**** MATERIAL FOR THIS EXERCISE ****

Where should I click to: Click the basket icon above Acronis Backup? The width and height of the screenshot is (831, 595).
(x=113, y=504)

****
**** MATERIAL FOR THIS EXERCISE ****

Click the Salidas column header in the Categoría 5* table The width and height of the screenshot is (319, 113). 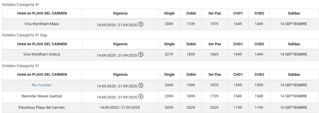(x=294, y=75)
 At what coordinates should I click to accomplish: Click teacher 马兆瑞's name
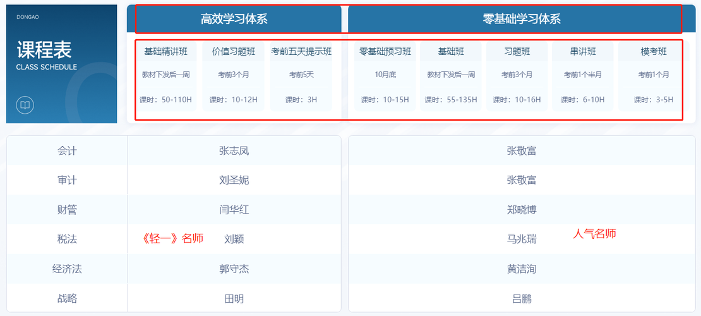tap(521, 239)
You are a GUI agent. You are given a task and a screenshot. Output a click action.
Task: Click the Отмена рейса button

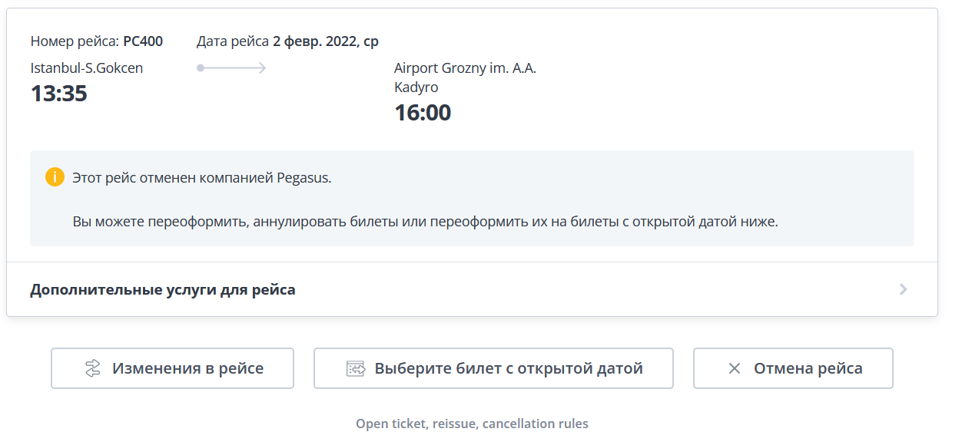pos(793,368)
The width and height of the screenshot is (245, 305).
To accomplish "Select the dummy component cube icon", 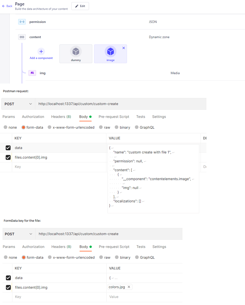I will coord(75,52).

****

_PROBLEM STATEMENT_
Restate the lines above from the one containing "At what coordinates" through the one containing "The width and height of the screenshot is (245, 305).", inclusive, exactly and without pictures.

_WRITTEN SOLUTION_
 At what coordinates should I click to accomplish: Click teacher 马兆瑞's name
tap(521, 239)
You are a GUI agent. You are given a task and a screenshot. Output a click action.
Task: Click the Отмена рейса button

pos(793,368)
The width and height of the screenshot is (245, 305).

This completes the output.